--- Assignment ---
Repeat exactly the lines below that lie between the line with "Careers (24, 1390)" and the line with "Site Map (13, 330)", counting both of those lines as part of the answer.

*** Begin section ***

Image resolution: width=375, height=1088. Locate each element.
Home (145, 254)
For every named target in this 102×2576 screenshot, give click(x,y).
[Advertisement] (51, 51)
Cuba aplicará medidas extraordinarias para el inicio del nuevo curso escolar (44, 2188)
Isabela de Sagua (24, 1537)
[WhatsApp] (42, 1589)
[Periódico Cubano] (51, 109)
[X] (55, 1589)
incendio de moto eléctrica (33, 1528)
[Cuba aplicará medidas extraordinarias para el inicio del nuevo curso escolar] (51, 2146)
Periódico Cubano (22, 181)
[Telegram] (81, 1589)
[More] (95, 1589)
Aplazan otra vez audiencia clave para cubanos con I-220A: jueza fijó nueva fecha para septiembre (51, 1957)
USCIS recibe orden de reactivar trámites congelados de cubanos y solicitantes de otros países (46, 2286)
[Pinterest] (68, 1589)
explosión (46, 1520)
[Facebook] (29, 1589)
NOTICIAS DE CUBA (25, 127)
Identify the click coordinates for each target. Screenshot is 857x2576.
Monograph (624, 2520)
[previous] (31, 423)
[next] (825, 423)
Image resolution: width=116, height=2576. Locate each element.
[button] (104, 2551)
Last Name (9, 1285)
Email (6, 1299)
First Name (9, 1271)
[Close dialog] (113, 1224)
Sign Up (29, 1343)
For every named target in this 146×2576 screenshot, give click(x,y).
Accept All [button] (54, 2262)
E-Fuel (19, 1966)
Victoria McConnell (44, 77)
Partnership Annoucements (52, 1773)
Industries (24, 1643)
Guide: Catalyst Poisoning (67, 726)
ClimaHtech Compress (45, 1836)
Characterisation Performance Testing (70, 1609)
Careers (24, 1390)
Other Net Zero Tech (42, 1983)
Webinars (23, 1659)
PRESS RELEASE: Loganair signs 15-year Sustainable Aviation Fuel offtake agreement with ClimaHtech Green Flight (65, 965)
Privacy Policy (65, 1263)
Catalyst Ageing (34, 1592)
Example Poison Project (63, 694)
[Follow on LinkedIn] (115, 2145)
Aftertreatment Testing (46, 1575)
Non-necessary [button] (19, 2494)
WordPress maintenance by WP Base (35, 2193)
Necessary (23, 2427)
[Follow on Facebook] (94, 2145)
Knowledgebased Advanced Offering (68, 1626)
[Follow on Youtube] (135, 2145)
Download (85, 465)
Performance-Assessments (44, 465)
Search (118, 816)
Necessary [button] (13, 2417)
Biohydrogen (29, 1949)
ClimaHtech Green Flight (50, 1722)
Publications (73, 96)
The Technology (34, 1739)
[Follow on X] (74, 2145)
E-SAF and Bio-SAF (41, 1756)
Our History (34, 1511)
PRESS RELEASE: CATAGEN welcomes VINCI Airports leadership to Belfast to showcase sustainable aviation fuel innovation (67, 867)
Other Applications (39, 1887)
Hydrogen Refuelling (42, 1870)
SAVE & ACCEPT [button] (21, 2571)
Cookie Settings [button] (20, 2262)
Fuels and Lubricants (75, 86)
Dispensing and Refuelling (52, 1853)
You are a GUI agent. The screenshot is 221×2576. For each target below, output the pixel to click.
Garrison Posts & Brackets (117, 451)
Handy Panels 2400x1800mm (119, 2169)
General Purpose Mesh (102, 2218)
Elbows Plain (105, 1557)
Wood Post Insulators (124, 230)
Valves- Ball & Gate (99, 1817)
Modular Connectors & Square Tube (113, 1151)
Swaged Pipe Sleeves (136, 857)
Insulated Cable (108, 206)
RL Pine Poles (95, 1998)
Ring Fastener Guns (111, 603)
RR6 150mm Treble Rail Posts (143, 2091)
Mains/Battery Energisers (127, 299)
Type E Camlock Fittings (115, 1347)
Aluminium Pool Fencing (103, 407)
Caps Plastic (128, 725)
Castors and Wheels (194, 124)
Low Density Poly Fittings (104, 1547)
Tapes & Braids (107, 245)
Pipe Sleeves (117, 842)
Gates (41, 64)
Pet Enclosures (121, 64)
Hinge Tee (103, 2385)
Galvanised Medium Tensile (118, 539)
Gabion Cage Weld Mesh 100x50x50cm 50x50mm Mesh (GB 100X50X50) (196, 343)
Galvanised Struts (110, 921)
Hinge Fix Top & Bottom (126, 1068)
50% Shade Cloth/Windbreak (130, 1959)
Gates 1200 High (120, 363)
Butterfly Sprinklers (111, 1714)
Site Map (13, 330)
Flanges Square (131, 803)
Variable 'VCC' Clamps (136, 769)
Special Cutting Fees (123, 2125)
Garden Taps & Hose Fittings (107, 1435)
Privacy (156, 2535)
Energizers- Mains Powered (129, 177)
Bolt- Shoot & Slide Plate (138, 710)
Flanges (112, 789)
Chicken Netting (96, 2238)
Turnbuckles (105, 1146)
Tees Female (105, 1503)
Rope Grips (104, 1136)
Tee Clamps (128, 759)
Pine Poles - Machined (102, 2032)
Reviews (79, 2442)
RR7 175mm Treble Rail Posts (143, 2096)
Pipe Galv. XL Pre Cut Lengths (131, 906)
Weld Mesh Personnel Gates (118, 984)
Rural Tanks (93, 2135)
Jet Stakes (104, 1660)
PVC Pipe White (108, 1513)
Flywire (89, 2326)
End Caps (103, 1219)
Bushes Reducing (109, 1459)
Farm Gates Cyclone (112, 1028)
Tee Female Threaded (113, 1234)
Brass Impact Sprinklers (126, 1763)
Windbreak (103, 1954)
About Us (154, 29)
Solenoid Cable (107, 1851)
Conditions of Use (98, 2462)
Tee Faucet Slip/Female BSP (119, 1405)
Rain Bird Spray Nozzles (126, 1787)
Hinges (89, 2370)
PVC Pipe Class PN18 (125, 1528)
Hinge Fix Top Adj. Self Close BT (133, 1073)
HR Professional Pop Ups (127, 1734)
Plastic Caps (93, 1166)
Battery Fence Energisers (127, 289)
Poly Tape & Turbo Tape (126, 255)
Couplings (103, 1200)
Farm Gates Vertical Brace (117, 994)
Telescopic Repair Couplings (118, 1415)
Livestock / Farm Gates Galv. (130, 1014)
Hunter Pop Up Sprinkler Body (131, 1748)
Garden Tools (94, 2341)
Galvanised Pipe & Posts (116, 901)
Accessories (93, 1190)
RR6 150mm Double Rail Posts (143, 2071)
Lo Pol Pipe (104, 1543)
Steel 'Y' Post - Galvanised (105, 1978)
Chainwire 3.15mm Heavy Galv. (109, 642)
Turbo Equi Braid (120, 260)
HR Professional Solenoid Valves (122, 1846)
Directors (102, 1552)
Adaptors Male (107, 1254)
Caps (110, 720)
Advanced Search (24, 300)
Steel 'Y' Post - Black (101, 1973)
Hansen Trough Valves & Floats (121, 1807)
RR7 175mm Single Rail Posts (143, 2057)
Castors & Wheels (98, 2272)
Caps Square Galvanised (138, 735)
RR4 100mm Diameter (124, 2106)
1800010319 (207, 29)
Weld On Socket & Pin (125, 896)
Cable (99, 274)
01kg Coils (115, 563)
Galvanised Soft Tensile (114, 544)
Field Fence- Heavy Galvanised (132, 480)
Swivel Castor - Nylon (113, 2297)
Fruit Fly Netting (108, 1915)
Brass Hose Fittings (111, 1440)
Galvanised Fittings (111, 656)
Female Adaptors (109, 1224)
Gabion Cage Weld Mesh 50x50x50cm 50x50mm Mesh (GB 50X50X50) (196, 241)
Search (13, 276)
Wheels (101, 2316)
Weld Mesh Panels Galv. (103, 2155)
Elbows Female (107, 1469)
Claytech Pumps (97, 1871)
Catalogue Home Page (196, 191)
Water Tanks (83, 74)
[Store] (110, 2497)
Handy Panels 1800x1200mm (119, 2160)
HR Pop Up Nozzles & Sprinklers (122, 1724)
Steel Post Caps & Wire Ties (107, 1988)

*** End section ***

--- Completed task ---
Careers (24, 1390)
Other Net Zero Tech (42, 1983)
Webinars (23, 1659)
PRESS RELEASE: Loganair signs 15-year Sustainable Aviation Fuel offtake agreement with ClimaHtech Green Flight (65, 965)
Privacy Policy (65, 1263)
Catalyst Ageing (34, 1592)
Example Poison Project (63, 694)
[Follow on LinkedIn] (115, 2145)
Aftertreatment Testing (46, 1575)
Non-necessary [button] (19, 2494)
WordPress maintenance by WP Base (35, 2193)
Necessary (23, 2427)
[Follow on Facebook] (94, 2145)
Knowledgebased Advanced Offering (68, 1626)
[Follow on Youtube] (135, 2145)
Download (85, 465)
Performance-Assessments (44, 465)
Search (118, 816)
Necessary [button] (13, 2417)
Biohydrogen (29, 1949)
ClimaHtech Green Flight (50, 1722)
Publications (73, 96)
The Technology (34, 1739)
[Follow on X] (74, 2145)
E-SAF and Bio-SAF (41, 1756)
Our History (34, 1511)
PRESS RELEASE: CATAGEN welcomes VINCI Airports leadership to Belfast to showcase sustainable aviation fuel innovation (67, 867)
Other Applications (39, 1887)
Hydrogen Refuelling (42, 1870)
SAVE & ACCEPT [button] (21, 2571)
Cookie Settings [button] (20, 2262)
Fuels and Lubricants (75, 86)
Dispensing and Refuelling (52, 1853)
You are a GUI agent. The screenshot is 221×2576. For each target below, output the pixel to click.
Garrison Posts & Brackets (117, 451)
Handy Panels 2400x1800mm (119, 2169)
General Purpose Mesh (102, 2218)
Elbows Plain (105, 1557)
Wood Post Insulators (124, 230)
Valves- Ball & Gate (99, 1817)
Modular Connectors & Square Tube (113, 1151)
Swaged Pipe Sleeves (136, 857)
Insulated Cable (108, 206)
RL Pine Poles (95, 1998)
Ring Fastener Guns (111, 603)
RR6 150mm Treble Rail Posts (143, 2091)
Mains/Battery Energisers (127, 299)
Type E Camlock Fittings (115, 1347)
Aluminium Pool Fencing (103, 407)
Caps Plastic (128, 725)
Castors and Wheels (194, 124)
Low Density Poly Fittings (104, 1547)
Tapes & Braids (107, 245)
Pipe Sleeves (117, 842)
Gates (41, 64)
Pet Enclosures (121, 64)
Hinge Tee (103, 2385)
Galvanised Medium Tensile (118, 539)
Gabion Cage Weld Mesh 100x50x50cm 50x50mm Mesh (GB 100X50X50) (196, 343)
Galvanised Struts (110, 921)
Hinge Fix Top & Bottom (126, 1068)
50% Shade Cloth/Windbreak (130, 1959)
Gates 1200 High (120, 363)
Butterfly Sprinklers (111, 1714)
Site Map (13, 330)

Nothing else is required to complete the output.